## START
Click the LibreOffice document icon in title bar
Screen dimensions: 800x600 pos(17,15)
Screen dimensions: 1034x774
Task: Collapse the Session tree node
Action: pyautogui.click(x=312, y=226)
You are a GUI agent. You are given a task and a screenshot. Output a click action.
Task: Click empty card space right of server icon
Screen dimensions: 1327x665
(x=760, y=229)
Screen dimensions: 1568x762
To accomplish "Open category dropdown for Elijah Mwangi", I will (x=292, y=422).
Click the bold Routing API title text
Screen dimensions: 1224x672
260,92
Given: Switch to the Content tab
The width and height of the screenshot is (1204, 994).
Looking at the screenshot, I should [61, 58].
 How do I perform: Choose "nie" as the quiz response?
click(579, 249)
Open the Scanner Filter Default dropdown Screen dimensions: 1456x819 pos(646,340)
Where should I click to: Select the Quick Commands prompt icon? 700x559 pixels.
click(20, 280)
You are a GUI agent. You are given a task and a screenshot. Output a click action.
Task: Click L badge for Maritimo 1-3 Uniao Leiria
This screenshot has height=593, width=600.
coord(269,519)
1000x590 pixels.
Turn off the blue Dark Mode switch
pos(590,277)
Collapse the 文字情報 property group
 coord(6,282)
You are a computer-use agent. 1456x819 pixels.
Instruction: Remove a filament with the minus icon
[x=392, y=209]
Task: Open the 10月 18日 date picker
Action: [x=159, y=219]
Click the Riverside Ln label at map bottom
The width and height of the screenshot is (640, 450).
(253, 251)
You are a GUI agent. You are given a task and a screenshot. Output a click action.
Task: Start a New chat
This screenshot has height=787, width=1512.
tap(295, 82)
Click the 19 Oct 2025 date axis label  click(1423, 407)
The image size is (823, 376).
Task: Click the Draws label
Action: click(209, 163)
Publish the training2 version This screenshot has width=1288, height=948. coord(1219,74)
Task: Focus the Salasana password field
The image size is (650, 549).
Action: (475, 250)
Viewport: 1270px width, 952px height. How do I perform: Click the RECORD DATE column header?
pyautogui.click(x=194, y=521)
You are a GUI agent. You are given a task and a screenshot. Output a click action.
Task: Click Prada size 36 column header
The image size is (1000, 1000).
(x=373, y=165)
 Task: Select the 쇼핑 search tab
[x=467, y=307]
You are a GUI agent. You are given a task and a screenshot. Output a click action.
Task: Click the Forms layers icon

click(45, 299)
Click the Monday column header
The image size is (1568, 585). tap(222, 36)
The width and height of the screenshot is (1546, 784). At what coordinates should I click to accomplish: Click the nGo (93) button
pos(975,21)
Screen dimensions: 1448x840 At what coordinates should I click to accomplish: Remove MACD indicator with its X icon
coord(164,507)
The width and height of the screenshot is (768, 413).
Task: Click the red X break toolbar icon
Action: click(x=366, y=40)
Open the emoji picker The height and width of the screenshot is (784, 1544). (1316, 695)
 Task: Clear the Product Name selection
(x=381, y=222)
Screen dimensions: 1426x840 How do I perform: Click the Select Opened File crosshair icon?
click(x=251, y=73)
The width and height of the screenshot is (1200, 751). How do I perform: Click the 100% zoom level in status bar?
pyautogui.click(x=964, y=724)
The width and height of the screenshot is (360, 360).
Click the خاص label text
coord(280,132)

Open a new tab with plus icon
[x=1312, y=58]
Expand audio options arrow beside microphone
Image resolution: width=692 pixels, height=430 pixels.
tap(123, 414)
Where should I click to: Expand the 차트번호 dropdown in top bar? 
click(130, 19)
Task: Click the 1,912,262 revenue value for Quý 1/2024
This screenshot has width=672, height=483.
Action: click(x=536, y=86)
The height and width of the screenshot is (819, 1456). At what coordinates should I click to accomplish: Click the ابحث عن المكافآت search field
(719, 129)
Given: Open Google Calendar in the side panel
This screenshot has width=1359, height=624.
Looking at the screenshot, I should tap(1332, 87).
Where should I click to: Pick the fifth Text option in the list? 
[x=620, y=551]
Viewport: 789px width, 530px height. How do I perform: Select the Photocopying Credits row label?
## END
:: PROBLEM DETAILS ::
Can you lay out every line of the records above as a Markdown table with the columns No. and Line, leaving out blank lines?

:: EXERCISE RESPONSE ::
| No. | Line |
|---|---|
| 1 | Click the LibreOffice document icon in title bar |
| 2 | Screen dimensions: 800x600 pos(17,15) |
| 3 | Screen dimensions: 1034x774 |
| 4 | Task: Collapse the Session tree node |
| 5 | Action: pyautogui.click(x=312, y=226) |
| 6 | You are a GUI agent. You are given a task and a screenshot. Output a click action. |
| 7 | Task: Click empty card space right of server icon |
| 8 | Screen dimensions: 1327x665 |
| 9 | (x=760, y=229) |
| 10 | Screen dimensions: 1568x762 |
| 11 | To accomplish "Open category dropdown for Elijah Mwangi", I will (x=292, y=422). |
| 12 | Click the bold Routing API title text |
| 13 | Screen dimensions: 1224x672 |
| 14 | 260,92 |
| 15 | Given: Switch to the Content tab |
| 16 | The width and height of the screenshot is (1204, 994). |
| 17 | Looking at the screenshot, I should [61, 58]. |
| 18 |  How do I perform: Choose "nie" as the quiz response? |
| 19 | click(579, 249) |
| 20 | Open the Scanner Filter Default dropdown Screen dimensions: 1456x819 pos(646,340) |
| 21 | Where should I click to: Select the Quick Commands prompt icon? 700x559 pixels. |
| 22 | click(20, 280) |
| 23 | You are a GUI agent. You are given a task and a screenshot. Output a click action. |
| 24 | Task: Click L badge for Maritimo 1-3 Uniao Leiria |
| 25 | This screenshot has height=593, width=600. |
| 26 | coord(269,519) |
| 27 | 1000x590 pixels. |
| 28 | Turn off the blue Dark Mode switch |
| 29 | pos(590,277) |
| 30 | Collapse the 文字情報 property group |
| 31 |  coord(6,282) |
| 32 | You are a computer-use agent. 1456x819 pixels. |
| 33 | Instruction: Remove a filament with the minus icon |
| 34 | [x=392, y=209] |
| 35 | Task: Open the 10月 18日 date picker |
| 36 | Action: [x=159, y=219] |
| 37 | Click the Riverside Ln label at map bottom |
| 38 | The width and height of the screenshot is (640, 450). |
| 39 | (253, 251) |
| 40 | You are a GUI agent. You are given a task and a screenshot. Output a click action. |
| 41 | Task: Start a New chat |
| 42 | This screenshot has height=787, width=1512. |
| 43 | tap(295, 82) |
| 44 | Click the 19 Oct 2025 date axis label  click(1423, 407) |
| 45 | The image size is (823, 376). |
| 46 | Task: Click the Draws label |
| 47 | Action: click(209, 163) |
| 48 | Publish the training2 version This screenshot has width=1288, height=948. coord(1219,74) |
| 49 | Task: Focus the Salasana password field |
| 50 | The image size is (650, 549). |
| 51 | Action: (475, 250) |
| 52 | Viewport: 1270px width, 952px height. How do I perform: Click the RECORD DATE column header? |
| 53 | pyautogui.click(x=194, y=521) |
| 54 | You are a GUI agent. You are given a task and a screenshot. Output a click action. |
| 55 | Task: Click Prada size 36 column header |
| 56 | The image size is (1000, 1000). |
| 57 | (x=373, y=165) |
| 58 |  Task: Select the 쇼핑 search tab |
| 59 | [x=467, y=307] |
| 60 | You are a GUI agent. You are given a task and a screenshot. Output a click action. |
| 61 | Task: Click the Forms layers icon |
| 62 | click(45, 299) |
| 63 | Click the Monday column header |
| 64 | The image size is (1568, 585). tap(222, 36) |
| 65 | The width and height of the screenshot is (1546, 784). At what coordinates should I click to accomplish: Click the nGo (93) button |
| 66 | pos(975,21) |
| 67 | Screen dimensions: 1448x840 At what coordinates should I click to accomplish: Remove MACD indicator with its X icon |
| 68 | coord(164,507) |
| 69 | The width and height of the screenshot is (768, 413). |
| 70 | Task: Click the red X break toolbar icon |
| 71 | Action: click(x=366, y=40) |
| 72 | Open the emoji picker The height and width of the screenshot is (784, 1544). (1316, 695) |
| 73 |  Task: Clear the Product Name selection |
| 74 | (x=381, y=222) |
| 75 | Screen dimensions: 1426x840 How do I perform: Click the Select Opened File crosshair icon? |
| 76 | click(x=251, y=73) |
| 77 | The width and height of the screenshot is (1200, 751). How do I perform: Click the 100% zoom level in status bar? |
| 78 | pyautogui.click(x=964, y=724) |
| 79 | The width and height of the screenshot is (360, 360). |
| 80 | Click the خاص label text |
| 81 | coord(280,132) |
| 82 | Open a new tab with plus icon |
| 83 | [x=1312, y=58] |
| 84 | Expand audio options arrow beside microphone |
| 85 | Image resolution: width=692 pixels, height=430 pixels. |
| 86 | tap(123, 414) |
| 87 | Where should I click to: Expand the 차트번호 dropdown in top bar?  |
| 88 | click(130, 19) |
| 89 | Task: Click the 1,912,262 revenue value for Quý 1/2024 |
| 90 | This screenshot has width=672, height=483. |
| 91 | Action: click(x=536, y=86) |
| 92 | The height and width of the screenshot is (819, 1456). At what coordinates should I click to accomplish: Click the ابحث عن المكافآت search field |
| 93 | (719, 129) |
| 94 | Given: Open Google Calendar in the side panel |
| 95 | This screenshot has width=1359, height=624. |
| 96 | Looking at the screenshot, I should tap(1332, 87). |
| 97 | Where should I click to: Pick the fifth Text option in the list?  |
| 98 | [x=620, y=551] |
| 99 | Viewport: 789px width, 530px height. How do I perform: Select the Photocopying Credits row label? |